WHAT YOU ARE ASKED TO DO:
For each record here, output an exact copy.

DATA:
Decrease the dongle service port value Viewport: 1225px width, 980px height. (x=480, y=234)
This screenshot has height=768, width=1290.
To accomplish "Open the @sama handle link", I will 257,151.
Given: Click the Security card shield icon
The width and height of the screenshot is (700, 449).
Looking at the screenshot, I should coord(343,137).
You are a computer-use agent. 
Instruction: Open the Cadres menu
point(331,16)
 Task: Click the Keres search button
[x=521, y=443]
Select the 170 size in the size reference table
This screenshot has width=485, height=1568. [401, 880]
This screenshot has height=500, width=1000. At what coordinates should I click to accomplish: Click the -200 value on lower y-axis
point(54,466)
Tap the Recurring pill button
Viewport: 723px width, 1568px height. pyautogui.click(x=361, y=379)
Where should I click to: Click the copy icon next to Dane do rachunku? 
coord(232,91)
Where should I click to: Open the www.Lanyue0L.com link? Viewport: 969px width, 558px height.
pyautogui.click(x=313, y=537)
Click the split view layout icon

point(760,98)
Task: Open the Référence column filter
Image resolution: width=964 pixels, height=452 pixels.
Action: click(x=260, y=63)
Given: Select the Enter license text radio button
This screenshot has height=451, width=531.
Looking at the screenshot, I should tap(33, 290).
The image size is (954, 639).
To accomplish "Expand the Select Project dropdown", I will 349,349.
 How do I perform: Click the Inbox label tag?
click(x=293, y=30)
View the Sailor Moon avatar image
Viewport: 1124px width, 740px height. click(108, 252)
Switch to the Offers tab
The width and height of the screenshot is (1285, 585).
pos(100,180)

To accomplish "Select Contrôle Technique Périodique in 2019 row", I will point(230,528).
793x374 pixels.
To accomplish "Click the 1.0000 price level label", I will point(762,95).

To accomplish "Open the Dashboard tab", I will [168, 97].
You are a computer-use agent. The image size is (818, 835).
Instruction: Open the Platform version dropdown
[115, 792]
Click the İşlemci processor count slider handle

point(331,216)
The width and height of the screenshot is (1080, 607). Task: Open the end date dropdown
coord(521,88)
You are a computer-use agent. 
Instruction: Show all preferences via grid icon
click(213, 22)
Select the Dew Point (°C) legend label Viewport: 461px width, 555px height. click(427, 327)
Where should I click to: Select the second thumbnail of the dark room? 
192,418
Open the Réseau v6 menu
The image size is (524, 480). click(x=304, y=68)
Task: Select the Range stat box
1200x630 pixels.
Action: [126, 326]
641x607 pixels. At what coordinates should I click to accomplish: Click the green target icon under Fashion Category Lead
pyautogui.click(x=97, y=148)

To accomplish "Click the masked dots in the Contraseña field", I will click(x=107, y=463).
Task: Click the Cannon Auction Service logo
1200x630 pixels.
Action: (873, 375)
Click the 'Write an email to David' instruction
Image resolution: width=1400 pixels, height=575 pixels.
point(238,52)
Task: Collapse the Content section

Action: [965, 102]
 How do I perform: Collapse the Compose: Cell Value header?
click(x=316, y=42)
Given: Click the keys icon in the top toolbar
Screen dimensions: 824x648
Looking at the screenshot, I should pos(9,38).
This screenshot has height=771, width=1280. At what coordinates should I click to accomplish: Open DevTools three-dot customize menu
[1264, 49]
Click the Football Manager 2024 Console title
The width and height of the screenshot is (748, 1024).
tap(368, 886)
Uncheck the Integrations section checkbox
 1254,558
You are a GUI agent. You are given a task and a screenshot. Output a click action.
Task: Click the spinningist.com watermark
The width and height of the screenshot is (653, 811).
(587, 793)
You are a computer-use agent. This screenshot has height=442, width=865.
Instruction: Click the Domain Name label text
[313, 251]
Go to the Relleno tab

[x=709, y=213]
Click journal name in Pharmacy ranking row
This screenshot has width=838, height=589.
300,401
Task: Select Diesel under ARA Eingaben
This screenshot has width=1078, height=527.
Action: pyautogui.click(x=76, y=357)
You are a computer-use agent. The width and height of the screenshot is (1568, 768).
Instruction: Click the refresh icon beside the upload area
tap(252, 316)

WRITTEN RESPONSE:
Decrease the dongle service port value Viewport: 1225px width, 980px height. (x=480, y=234)
This screenshot has height=768, width=1290.
To accomplish "Open the @sama handle link", I will 257,151.
Given: Click the Security card shield icon
The width and height of the screenshot is (700, 449).
Looking at the screenshot, I should coord(343,137).
You are a computer-use agent. 
Instruction: Open the Cadres menu
point(331,16)
 Task: Click the Keres search button
[x=521, y=443]
Select the 170 size in the size reference table
This screenshot has width=485, height=1568. [401, 880]
This screenshot has height=500, width=1000. At what coordinates should I click to accomplish: Click the -200 value on lower y-axis
point(54,466)
Tap the Recurring pill button
Viewport: 723px width, 1568px height. pyautogui.click(x=361, y=379)
Where should I click to: Click the copy icon next to Dane do rachunku? 
coord(232,91)
Where should I click to: Open the www.Lanyue0L.com link? Viewport: 969px width, 558px height.
pyautogui.click(x=313, y=537)
Click the split view layout icon

point(760,98)
Task: Open the Référence column filter
Image resolution: width=964 pixels, height=452 pixels.
Action: click(x=260, y=63)
Given: Select the Enter license text radio button
This screenshot has height=451, width=531.
Looking at the screenshot, I should tap(33, 290).
The image size is (954, 639).
To accomplish "Expand the Select Project dropdown", I will 349,349.
 How do I perform: Click the Inbox label tag?
click(x=293, y=30)
View the Sailor Moon avatar image
Viewport: 1124px width, 740px height. click(108, 252)
Switch to the Offers tab
The width and height of the screenshot is (1285, 585).
pos(100,180)

To accomplish "Select Contrôle Technique Périodique in 2019 row", I will point(230,528).
793x374 pixels.
To accomplish "Click the 1.0000 price level label", I will point(762,95).

To accomplish "Open the Dashboard tab", I will [168, 97].
You are a computer-use agent. The image size is (818, 835).
Instruction: Open the Platform version dropdown
[115, 792]
Click the İşlemci processor count slider handle

point(331,216)
The width and height of the screenshot is (1080, 607). Task: Open the end date dropdown
coord(521,88)
You are a computer-use agent. 
Instruction: Show all preferences via grid icon
click(213, 22)
Select the Dew Point (°C) legend label Viewport: 461px width, 555px height. click(427, 327)
Where should I click to: Select the second thumbnail of the dark room? 
192,418
Open the Réseau v6 menu
The image size is (524, 480). click(x=304, y=68)
Task: Select the Range stat box
1200x630 pixels.
Action: [126, 326]
641x607 pixels. At what coordinates should I click to accomplish: Click the green target icon under Fashion Category Lead
pyautogui.click(x=97, y=148)

To accomplish "Click the masked dots in the Contraseña field", I will click(x=107, y=463).
Task: Click the Cannon Auction Service logo
1200x630 pixels.
Action: (873, 375)
Click the 'Write an email to David' instruction
Image resolution: width=1400 pixels, height=575 pixels.
point(238,52)
Task: Collapse the Content section

Action: [965, 102]
 How do I perform: Collapse the Compose: Cell Value header?
click(x=316, y=42)
Given: Click the keys icon in the top toolbar
Screen dimensions: 824x648
Looking at the screenshot, I should pos(9,38).
This screenshot has height=771, width=1280. At what coordinates should I click to accomplish: Open DevTools three-dot customize menu
[1264, 49]
Click the Football Manager 2024 Console title
The width and height of the screenshot is (748, 1024).
tap(368, 886)
Uncheck the Integrations section checkbox
 1254,558
You are a GUI agent. You are given a task and a screenshot. Output a click action.
Task: Click the spinningist.com watermark
The width and height of the screenshot is (653, 811).
(587, 793)
You are a computer-use agent. This screenshot has height=442, width=865.
Instruction: Click the Domain Name label text
[313, 251]
Go to the Relleno tab

[x=709, y=213]
Click journal name in Pharmacy ranking row
This screenshot has width=838, height=589.
300,401
Task: Select Diesel under ARA Eingaben
This screenshot has width=1078, height=527.
Action: pyautogui.click(x=76, y=357)
You are a computer-use agent. The width and height of the screenshot is (1568, 768).
Instruction: Click the refresh icon beside the upload area
tap(252, 316)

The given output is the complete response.